---- Data

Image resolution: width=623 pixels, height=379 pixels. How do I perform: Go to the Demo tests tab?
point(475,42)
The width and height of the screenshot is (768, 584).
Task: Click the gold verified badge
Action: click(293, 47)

--------

● **What to work on**
Word for word, write out all of the entries.

● **Answer to the problem**
Image resolution: width=623 pixels, height=379 pixels. How do I perform: Go to the Demo tests tab?
point(475,42)
The width and height of the screenshot is (768, 584).
Task: Click the gold verified badge
Action: click(293, 47)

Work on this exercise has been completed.